Using Education to Fight Malnutrition in Peru

Savannah King, a MEDLIFE Summer 2012 Intern in Lima, Peru, writes about her recent work using preventitive nutrition education to combat some of the root causes of malnutrition:

Nutrition. A commonly used word. A commonly found problem. MEDLIFE has already written about it a few times, with good reason. According to UNICEF, of the twenty five regions of Peru, nine have a chronic malnutrition rate in children aged 0-5 of over 30 percent. Preventative and educational programs seem to be the leading campaigns for addressing the nutrition problems in areas like periurban and rural Peru and other South American countries, and many of these programs have seen measurable success.

Of the programs I have reviewed, education is always at the forefront of the battle against malnutrition, stunting and deficiencies. Rather than handing out bottles of supplements, the programs aim to make changes starting at the base: teaching a new mentality about food and providing lessons on basic health and diet knowledge.

For instance, one program stressed three main messages in the populations where they worked. The first message was that serving babies a thick puree at mealtimes will satisfy and nourish the child. The second suggestion was to add a small portion of liver, egg or fish to babies’ plates. These three food options are all inexpensive but bring large health benefits when added to a diet. It is not unreasonable budget-wise to suggest adding these items regularly into meals, and the extra protein and iron contribute largely to the children’s intake of nutrients. Lastly, the third message was umbrella advice about how to eat. The program urged the population to think about meals as a time to eat slowly, enjoy the food and spend time as a family. This simple change in mentality likely also encourages a more happy and positive household environment. Also utilizing tools like food preparation demonstrations and group educational sessions, this program saw a significant (⅔) decrease in the rate of stunting, increases in knowledge and preventative behavior and improved feeding practices and growth rates.

Listed entries »

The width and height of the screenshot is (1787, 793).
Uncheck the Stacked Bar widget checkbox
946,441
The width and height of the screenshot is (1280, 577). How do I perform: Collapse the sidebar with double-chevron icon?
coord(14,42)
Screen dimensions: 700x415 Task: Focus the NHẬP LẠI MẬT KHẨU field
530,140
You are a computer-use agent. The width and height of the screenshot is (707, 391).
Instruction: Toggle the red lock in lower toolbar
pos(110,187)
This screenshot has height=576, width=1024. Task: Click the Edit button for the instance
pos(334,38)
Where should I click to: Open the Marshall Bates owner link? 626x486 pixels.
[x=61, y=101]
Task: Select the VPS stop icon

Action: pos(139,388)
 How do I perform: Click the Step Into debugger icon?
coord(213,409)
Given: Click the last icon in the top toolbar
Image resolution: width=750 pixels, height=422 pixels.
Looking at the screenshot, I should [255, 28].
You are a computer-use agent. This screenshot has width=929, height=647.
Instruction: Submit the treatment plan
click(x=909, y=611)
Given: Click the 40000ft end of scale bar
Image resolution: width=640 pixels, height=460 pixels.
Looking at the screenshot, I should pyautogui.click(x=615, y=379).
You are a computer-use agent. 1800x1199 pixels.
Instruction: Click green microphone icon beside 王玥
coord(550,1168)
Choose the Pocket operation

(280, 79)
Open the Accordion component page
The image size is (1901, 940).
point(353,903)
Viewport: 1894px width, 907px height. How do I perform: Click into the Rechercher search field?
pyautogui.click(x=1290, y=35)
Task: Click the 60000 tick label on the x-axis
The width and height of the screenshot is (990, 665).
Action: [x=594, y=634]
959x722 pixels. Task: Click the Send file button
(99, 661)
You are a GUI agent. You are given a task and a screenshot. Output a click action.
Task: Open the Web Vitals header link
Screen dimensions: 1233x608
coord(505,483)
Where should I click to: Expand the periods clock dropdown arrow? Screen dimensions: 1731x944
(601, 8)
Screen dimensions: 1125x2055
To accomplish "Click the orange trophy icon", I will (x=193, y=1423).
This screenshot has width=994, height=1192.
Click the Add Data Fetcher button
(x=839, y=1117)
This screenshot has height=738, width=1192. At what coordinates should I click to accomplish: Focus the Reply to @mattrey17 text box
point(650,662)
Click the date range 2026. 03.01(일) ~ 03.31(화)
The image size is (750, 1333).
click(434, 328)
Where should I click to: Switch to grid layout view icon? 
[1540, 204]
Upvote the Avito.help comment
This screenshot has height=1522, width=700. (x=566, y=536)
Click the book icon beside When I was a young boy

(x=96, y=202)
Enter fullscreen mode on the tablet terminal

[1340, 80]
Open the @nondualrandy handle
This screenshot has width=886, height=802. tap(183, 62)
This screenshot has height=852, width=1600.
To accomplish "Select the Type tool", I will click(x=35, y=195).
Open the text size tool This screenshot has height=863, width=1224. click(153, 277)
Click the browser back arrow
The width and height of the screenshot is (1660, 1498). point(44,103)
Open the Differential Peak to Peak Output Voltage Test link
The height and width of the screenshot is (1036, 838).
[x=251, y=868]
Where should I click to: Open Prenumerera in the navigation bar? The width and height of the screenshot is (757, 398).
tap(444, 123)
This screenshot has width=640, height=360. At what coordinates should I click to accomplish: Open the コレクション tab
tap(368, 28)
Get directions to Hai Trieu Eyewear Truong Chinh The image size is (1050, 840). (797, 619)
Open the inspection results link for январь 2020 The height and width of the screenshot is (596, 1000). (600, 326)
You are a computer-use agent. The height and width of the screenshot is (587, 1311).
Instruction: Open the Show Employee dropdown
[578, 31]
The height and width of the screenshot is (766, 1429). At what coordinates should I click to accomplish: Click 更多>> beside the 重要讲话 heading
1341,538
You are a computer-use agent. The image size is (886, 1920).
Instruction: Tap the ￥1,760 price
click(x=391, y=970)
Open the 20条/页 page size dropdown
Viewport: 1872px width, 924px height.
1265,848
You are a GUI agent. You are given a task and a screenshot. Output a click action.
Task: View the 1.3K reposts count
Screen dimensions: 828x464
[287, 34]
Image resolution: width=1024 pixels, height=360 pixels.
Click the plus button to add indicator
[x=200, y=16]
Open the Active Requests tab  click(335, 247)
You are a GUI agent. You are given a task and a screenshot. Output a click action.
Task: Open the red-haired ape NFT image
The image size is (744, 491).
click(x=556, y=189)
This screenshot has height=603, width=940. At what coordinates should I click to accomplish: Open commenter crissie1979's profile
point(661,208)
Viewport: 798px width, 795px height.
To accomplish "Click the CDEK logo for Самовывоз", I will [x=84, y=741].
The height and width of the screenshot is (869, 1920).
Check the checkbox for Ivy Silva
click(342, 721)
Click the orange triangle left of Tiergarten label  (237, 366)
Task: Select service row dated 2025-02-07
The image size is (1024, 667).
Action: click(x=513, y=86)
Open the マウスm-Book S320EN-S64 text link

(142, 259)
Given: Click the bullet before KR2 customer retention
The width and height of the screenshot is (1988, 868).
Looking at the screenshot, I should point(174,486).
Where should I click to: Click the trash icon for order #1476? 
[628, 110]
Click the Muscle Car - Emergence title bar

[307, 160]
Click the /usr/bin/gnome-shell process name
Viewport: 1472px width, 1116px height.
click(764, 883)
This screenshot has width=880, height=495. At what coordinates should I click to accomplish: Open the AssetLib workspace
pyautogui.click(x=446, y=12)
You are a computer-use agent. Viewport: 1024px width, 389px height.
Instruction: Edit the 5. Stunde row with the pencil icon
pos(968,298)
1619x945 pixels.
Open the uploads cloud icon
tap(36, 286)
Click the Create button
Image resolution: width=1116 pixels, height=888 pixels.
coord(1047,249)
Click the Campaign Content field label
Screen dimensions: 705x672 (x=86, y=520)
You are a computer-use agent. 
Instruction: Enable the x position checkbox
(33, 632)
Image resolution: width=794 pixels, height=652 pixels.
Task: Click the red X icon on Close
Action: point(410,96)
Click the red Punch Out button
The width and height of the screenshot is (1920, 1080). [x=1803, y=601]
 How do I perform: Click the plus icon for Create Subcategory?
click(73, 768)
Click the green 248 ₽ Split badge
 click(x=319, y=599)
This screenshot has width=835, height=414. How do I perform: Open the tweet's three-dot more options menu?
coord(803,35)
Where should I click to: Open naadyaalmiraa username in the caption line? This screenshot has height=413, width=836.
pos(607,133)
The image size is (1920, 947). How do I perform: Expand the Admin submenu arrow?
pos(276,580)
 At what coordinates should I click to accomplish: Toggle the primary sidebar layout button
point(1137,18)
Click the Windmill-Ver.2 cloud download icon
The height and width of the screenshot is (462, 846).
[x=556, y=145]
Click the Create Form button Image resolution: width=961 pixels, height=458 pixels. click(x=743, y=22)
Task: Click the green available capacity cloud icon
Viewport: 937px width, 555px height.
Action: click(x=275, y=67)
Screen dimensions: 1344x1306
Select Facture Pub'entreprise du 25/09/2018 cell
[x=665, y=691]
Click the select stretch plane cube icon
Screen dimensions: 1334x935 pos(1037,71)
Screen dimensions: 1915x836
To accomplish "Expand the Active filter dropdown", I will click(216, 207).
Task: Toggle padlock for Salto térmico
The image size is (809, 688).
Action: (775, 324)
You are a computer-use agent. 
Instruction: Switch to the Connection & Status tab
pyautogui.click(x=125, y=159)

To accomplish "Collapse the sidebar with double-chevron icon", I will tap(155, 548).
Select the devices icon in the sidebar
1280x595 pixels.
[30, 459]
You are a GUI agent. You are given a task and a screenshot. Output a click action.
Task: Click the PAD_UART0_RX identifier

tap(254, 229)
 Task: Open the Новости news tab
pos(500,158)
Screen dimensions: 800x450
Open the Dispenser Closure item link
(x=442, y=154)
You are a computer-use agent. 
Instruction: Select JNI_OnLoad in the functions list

What this exercise asks »
A) According to the article on fighting malnutrition in Peru, how many of Peru's twenty-five regions have a chronic malnutrition rate of over 30 percent in children aged 0-5?
B) List the foods that the article on fighting malnutrition in Peru says one program suggested adding in small portions to babies' plates.

Answers to the exercises »
A) Nine

B) Liver, egg, fish